A tip that works for me (I think!), is before I start the exam, I write down the #'s of the questions.  1-50, or 1-75 or whatever.

As I take the exam, I put a symbol next to each question # as I do them.  I put a check mark next to a question I am nearly 100% certain I got correct. (can you ever really be 100% certain?).

I put a circle next to a question I'm pretty sure on, but I may have some doubts, or that I want to re-read it to make sure I didn't miss anything.  And I put an X next to a question I don't know how to do, or I'm guessing at.  I also put the letter of my answer.

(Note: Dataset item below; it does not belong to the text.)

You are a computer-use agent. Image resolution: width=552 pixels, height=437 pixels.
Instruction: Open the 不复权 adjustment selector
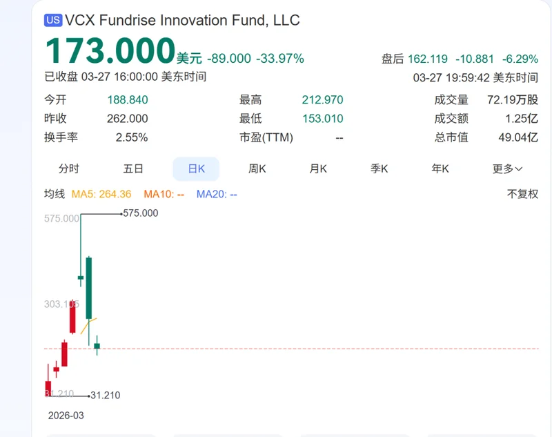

Them when I'm done, I revisit the X's first.  Sometimes later questions will give you a hint or reminder on how to solve it.  (Oh, question 33 mentioned 415 limits, I should take that into consideration for question 14).  Sometimes just setting something aside for a little while will appear easier upon re-inspection.

Then I work on the O's.  Re-read.  Re-calculate. Re-affirm.

If you have time, go through all the questions making sure they are all answered (I think the computer tells you if something is unanswered) and answered with your choice.  I've come across some answers I initially clicked 'B' when I really meant 'C'.

Thanks...very helpful.  On the test they have a strikeout and flag feature that I didn't use but will on the next exam.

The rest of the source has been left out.